所述的常规化学方法是指:C.R.Lowe在《亲和色谱导论》(洛(C.R.Lowe)著;刘毓秀译,科学出版社,1983年5月第1版,第61-84页)中提到的基质活化与功能化方法,如:对于多糖基及含羟基的其它基质,可用卤化氰、三嗪(均二氯三嗪或三氯三嗪)、高碘酸氧化,环氧乙烷(1,4-二羟基正丁烷双缩水甘油醚),环氧氯丙醇,环氧溴丙醇,双氮丙啶,二乙烯砜,苯醌类化合物如醌,溴乙酰溴进行活化和功能化;对于聚丙烯酰胺基质,可用无水乙二胺,酰肼化后水解,直接碱水解进行活化和功能化;对于硅胶、多孔玻璃与陶瓷可用硅烷化试剂进行活化和功能化;从而在基础层析介质上介绍需要的基团。

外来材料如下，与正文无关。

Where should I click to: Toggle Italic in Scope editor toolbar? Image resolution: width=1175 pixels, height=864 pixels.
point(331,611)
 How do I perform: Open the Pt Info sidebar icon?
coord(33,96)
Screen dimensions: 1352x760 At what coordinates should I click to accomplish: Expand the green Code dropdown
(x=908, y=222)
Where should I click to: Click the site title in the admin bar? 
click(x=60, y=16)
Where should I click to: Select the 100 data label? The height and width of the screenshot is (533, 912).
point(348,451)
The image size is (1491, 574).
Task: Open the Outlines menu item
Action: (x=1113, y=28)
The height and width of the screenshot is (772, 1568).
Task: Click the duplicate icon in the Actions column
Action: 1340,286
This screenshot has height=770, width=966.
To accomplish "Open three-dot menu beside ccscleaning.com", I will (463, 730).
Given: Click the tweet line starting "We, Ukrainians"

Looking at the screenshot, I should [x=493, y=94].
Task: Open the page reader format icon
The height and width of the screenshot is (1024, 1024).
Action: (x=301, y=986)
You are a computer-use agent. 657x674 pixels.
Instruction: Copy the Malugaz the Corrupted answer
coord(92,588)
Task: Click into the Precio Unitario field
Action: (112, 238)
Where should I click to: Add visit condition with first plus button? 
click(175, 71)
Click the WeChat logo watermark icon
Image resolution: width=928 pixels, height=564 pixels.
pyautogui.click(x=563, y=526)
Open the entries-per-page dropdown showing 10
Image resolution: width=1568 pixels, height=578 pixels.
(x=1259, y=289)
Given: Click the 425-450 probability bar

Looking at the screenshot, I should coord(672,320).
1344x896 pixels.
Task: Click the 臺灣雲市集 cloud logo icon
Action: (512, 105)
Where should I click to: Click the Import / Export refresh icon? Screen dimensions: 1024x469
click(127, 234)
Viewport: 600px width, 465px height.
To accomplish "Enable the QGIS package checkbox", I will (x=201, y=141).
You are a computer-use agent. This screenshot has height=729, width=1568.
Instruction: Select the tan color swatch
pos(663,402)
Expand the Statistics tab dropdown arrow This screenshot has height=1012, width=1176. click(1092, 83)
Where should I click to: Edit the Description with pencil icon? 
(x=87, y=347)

所述的仿生亲和分离材料是指含有4-氨基苯甲酸的结构,或者含有精氨酸的结构,或者含有酪氨酸的结构。
(2)用上述合成的亲和层析介质制备成亲和层析柱,将含卵黄免疫球蛋白的样品流过该亲和层析柱,卵黄免疫球蛋白吸附在亲和层析柱上,冲洗亲和层析柱,不吸附在亲和层析柱上的杂蛋白被除去,然后变换缓冲液条件,再冲洗亲和层析柱,将结合的卵黄免疫球蛋白洗脱下来,得到纯化的卵黄免疫球蛋白。
所述的步骤(2)中,亲和介质吸附免疫球蛋白的条件为pH4.5-9.0,离子强度为0.0-0.2M的缓冲液;洗脱条件为pH 2.0-12,离子强度为0.1-0.5M的缓冲液。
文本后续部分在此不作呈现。